## What is needed:
Your copy should hold only the lines from the one containing "Task: Click the search" through the final line of the entries, exactly as written, with no pictures.

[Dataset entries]
━━━

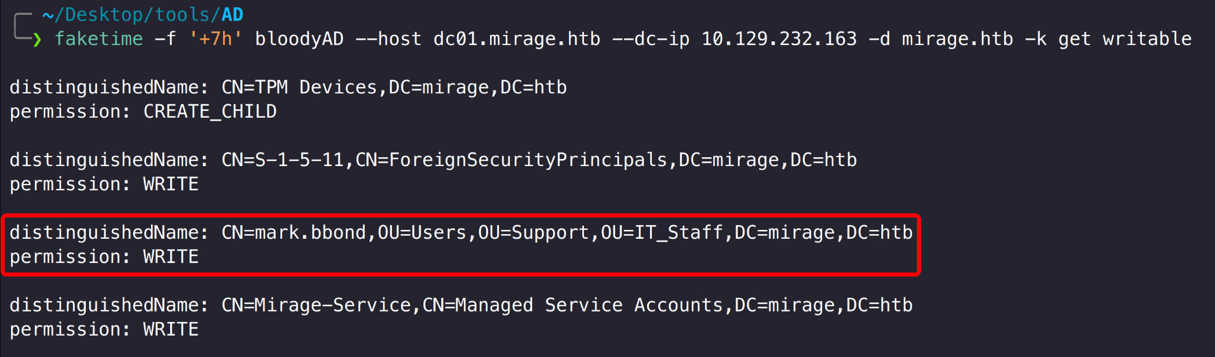The width and height of the screenshot is (1215, 357).
Task: Click the bloodyAD command name
Action: click(x=299, y=39)
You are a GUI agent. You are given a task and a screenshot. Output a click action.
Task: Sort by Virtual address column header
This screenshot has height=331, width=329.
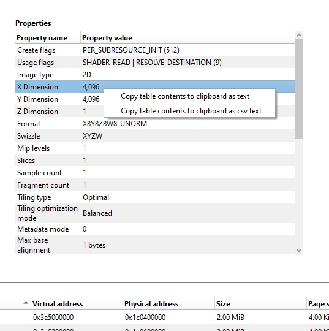(x=77, y=304)
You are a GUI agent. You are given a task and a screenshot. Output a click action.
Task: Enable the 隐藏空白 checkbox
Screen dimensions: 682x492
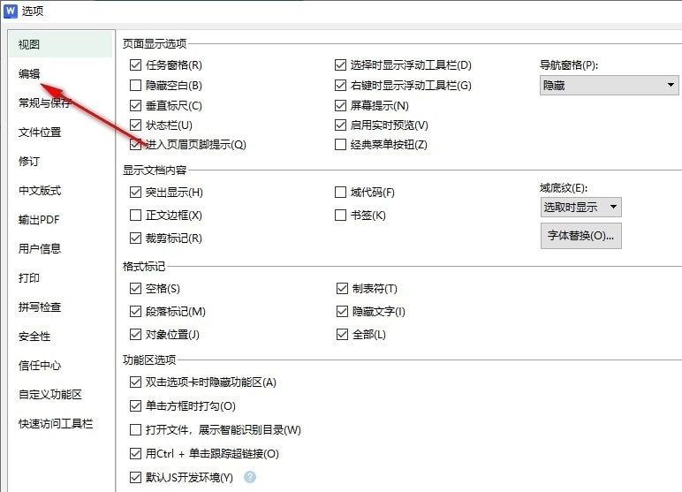pyautogui.click(x=135, y=86)
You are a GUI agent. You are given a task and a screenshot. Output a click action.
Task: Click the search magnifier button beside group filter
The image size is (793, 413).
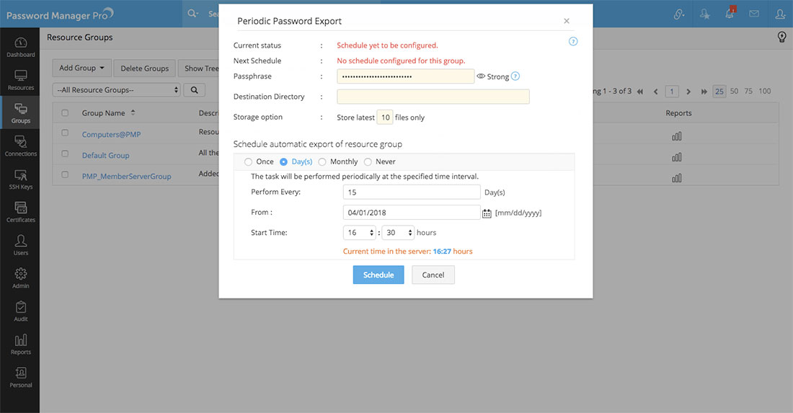[194, 90]
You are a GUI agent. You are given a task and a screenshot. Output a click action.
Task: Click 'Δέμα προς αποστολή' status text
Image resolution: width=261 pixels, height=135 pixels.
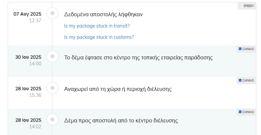pyautogui.click(x=121, y=120)
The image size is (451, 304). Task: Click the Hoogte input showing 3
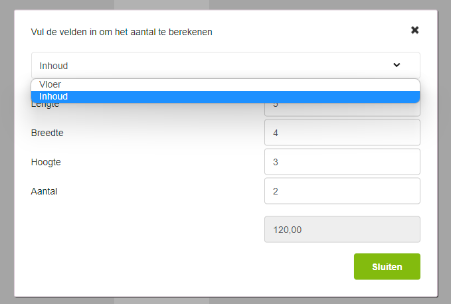(342, 162)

━━━

## Solution for this problem:
Task: Click the search magnifier button beside group filter
The image size is (793, 413).
[194, 90]
You are a GUI agent. You are given a task and a screenshot. Output a click action.
Task: Click 'Δέμα προς αποστολή' status text
Image resolution: width=261 pixels, height=135 pixels.
pyautogui.click(x=121, y=120)
The image size is (451, 304). Task: Click the Hoogte input showing 3
(342, 162)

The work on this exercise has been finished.